▸ What needs to be done
Please rescale the data starting at the line that contains "Where should I" and ending at the line that contains "pos(586,310)", repeating only those lines with their text kept unchanged and every coordinate in the answers multiplied by 1.3 and rounded to a whole number, halves rounded up. Leave the pictures out of your answer.

▸ Working data
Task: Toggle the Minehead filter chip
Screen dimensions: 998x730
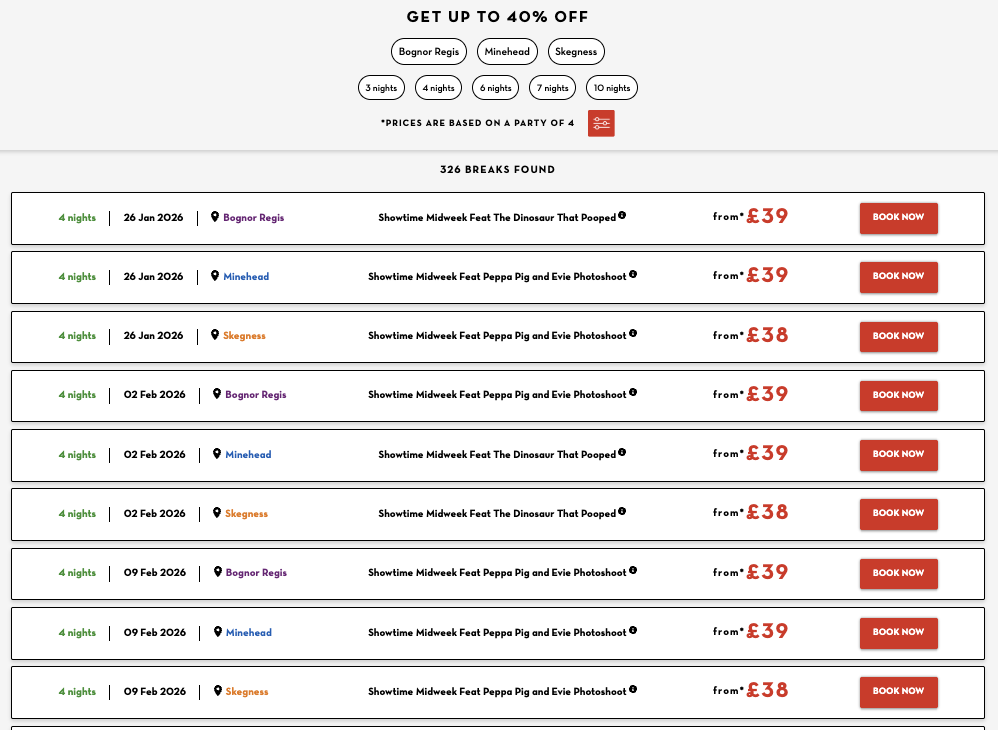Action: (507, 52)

--

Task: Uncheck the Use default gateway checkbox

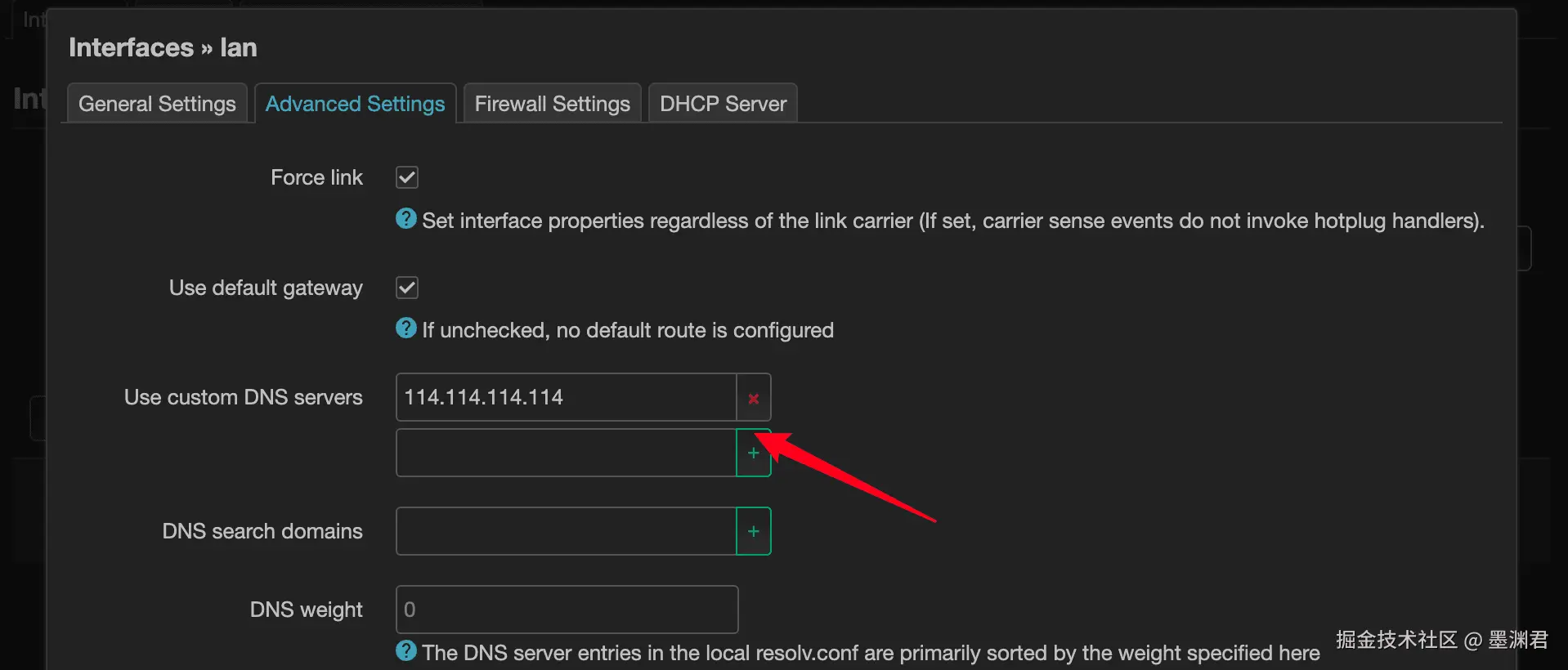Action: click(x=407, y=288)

--

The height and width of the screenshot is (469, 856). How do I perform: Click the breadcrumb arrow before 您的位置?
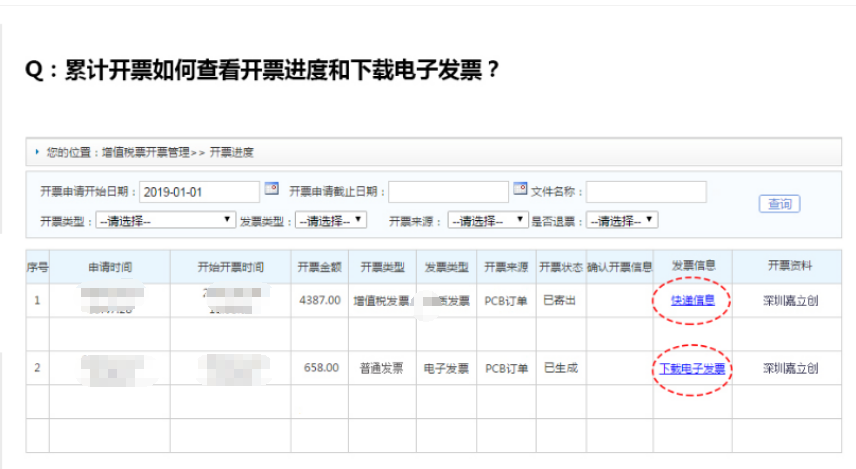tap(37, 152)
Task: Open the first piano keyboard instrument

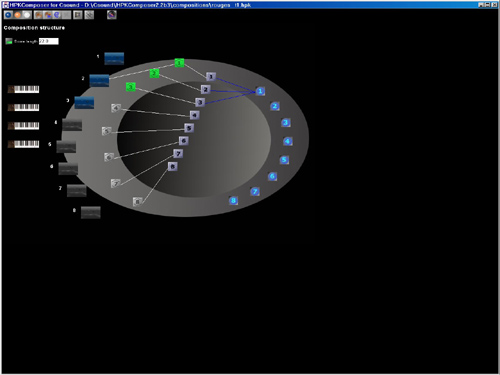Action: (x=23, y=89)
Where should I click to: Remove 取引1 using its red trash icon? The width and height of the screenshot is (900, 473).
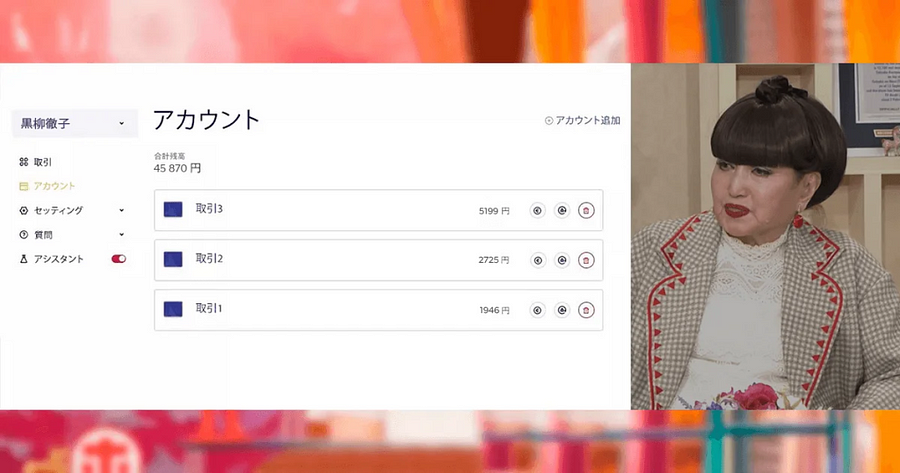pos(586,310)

▸ Result of the task
Where should I click to: Remove 取引1 using its red trash icon? The width and height of the screenshot is (900, 473).
pos(762,403)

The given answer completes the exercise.